→ Activity
Start with the first line of the records below. Output each line exactly, ending with the one that contains "Task: Click the smiley face recognition icon".

Start of Working data

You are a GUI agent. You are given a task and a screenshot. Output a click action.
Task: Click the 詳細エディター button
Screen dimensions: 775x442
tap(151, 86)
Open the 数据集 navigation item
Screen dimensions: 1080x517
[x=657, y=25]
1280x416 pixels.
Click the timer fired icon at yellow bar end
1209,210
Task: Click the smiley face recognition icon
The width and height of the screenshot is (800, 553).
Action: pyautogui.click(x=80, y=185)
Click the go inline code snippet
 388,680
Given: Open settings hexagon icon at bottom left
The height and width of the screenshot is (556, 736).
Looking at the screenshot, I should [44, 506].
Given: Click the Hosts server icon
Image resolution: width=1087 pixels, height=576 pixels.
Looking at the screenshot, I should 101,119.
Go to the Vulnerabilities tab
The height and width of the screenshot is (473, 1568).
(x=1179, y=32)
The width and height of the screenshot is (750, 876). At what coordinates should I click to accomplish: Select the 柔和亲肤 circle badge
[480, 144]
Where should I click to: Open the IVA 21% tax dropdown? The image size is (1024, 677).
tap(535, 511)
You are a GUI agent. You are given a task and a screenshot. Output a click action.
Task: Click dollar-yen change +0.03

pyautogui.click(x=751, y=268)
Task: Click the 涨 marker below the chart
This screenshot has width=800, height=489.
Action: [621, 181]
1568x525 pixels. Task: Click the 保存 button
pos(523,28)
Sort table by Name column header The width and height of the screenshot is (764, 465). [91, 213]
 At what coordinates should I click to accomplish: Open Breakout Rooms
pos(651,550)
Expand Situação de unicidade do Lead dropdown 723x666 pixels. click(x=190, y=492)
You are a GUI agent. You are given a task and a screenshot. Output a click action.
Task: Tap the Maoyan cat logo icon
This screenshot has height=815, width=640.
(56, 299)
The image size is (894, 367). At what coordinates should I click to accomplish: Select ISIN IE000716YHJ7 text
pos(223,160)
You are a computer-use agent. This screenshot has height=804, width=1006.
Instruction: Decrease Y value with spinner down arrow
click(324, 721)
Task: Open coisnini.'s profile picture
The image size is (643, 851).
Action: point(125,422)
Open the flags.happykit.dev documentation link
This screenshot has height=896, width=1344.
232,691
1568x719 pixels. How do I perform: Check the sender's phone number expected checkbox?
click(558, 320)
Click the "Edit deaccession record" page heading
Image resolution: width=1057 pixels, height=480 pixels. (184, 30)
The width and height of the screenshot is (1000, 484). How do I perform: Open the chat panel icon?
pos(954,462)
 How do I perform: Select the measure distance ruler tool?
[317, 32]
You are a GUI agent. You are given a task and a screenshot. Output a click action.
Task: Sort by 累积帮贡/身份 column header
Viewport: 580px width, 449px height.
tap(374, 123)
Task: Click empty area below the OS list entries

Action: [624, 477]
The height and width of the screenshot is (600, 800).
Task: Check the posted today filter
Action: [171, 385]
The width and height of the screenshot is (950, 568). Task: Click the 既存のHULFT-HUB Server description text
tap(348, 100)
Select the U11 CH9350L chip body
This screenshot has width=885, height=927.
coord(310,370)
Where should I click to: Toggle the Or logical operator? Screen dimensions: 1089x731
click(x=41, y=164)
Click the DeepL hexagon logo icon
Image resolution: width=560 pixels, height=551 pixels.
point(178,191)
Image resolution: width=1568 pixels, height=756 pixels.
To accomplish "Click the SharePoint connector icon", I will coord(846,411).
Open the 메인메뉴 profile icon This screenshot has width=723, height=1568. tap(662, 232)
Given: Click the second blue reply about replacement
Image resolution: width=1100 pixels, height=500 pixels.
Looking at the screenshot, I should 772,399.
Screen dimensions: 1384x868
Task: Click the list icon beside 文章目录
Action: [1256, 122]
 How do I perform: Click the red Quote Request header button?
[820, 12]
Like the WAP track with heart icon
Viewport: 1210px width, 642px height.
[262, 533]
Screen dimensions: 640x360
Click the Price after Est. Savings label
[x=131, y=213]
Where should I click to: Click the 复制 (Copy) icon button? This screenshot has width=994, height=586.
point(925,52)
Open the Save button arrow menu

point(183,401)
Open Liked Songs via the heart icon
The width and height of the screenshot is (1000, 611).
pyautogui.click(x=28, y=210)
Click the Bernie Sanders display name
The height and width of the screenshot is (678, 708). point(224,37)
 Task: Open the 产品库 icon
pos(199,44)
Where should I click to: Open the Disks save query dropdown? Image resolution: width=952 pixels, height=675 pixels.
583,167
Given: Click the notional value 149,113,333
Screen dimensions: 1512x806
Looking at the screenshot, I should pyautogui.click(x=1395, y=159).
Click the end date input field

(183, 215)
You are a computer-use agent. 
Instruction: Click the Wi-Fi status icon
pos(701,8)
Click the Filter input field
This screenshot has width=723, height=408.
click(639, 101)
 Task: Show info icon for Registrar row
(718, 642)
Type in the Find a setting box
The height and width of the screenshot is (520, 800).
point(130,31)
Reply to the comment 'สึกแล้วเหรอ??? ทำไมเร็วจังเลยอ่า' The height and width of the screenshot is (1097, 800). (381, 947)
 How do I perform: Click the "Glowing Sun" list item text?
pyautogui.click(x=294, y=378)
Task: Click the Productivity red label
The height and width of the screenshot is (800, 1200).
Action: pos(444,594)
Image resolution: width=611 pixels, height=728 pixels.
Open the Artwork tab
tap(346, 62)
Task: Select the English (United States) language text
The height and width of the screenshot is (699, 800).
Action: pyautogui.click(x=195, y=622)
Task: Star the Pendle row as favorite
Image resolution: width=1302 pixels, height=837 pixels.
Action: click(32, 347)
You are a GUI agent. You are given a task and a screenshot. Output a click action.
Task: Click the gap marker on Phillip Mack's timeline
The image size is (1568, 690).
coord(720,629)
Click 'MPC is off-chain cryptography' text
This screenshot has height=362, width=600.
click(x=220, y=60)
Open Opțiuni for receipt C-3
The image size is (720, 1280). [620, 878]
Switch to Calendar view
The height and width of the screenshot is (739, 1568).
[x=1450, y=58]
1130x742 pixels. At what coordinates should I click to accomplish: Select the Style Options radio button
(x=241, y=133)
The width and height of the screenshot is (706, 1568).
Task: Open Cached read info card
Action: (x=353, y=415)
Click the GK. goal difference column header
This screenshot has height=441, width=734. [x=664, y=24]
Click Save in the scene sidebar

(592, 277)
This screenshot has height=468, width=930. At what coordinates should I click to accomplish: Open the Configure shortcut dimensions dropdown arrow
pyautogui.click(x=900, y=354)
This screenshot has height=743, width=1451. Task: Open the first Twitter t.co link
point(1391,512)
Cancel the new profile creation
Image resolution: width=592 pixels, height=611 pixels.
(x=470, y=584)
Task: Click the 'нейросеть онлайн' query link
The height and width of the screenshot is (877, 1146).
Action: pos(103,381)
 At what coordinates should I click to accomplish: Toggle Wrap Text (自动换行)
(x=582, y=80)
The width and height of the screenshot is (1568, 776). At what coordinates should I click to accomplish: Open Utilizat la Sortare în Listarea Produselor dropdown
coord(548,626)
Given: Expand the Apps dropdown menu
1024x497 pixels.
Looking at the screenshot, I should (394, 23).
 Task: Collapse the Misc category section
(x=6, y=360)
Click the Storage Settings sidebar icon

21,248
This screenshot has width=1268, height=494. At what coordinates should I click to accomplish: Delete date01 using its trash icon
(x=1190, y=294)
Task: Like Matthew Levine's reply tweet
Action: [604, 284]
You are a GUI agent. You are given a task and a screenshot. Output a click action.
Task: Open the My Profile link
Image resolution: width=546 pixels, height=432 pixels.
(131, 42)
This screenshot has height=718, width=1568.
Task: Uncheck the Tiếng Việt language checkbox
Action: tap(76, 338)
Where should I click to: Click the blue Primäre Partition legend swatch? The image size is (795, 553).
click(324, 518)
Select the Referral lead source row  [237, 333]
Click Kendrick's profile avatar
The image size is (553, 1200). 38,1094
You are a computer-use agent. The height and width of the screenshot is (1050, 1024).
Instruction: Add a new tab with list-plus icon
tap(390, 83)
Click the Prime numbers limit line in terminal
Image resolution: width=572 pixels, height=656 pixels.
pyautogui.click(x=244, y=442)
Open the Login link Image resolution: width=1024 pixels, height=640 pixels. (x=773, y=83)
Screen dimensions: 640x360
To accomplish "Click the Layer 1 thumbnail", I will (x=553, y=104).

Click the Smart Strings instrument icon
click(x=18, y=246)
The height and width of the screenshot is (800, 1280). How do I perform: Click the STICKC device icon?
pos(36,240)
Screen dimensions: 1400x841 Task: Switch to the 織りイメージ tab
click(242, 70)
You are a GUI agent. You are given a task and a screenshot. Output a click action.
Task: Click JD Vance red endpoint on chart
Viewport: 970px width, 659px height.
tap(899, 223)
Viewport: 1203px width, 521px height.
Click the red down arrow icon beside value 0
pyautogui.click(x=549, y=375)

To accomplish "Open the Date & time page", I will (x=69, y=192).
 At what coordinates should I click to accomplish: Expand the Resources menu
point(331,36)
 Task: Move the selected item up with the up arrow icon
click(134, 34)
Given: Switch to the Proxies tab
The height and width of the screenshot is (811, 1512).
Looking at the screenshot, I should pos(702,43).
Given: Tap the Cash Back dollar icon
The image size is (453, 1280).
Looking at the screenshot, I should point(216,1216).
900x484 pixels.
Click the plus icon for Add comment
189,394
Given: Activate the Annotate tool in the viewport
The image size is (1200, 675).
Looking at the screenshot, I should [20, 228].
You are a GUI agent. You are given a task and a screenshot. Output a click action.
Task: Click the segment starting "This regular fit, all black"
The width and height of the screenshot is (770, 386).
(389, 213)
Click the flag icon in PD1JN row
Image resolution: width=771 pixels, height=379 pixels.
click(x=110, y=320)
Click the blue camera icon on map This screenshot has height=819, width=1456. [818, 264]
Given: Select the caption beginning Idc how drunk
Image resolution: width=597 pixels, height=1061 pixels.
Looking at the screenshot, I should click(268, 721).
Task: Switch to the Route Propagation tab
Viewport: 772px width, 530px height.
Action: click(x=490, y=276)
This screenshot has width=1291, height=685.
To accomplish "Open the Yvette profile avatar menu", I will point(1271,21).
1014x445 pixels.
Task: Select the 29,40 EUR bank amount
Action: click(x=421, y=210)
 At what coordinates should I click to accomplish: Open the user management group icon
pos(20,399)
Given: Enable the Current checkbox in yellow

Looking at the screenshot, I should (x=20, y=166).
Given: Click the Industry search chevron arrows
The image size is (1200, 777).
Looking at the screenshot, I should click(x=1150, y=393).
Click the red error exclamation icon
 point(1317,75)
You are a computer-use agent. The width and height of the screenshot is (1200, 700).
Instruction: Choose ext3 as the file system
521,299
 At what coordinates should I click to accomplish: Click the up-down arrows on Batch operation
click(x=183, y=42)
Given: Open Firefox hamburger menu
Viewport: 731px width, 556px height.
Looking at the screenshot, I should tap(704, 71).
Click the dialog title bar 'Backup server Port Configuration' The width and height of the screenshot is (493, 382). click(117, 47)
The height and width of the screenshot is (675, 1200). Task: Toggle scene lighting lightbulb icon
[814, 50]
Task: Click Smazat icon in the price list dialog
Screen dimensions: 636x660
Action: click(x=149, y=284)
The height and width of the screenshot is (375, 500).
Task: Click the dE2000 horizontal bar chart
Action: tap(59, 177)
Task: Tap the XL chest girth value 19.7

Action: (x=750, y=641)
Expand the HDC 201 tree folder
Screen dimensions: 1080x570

End of Working data

→ Finished task
You are a GUI agent. You are given a task and a screenshot. Output a click action.
Task: Click the 詳細エディター button
Screen dimensions: 775x442
tap(151, 86)
Open the 数据集 navigation item
Screen dimensions: 1080x517
[x=657, y=25]
1280x416 pixels.
Click the timer fired icon at yellow bar end
1209,210
Task: Click the smiley face recognition icon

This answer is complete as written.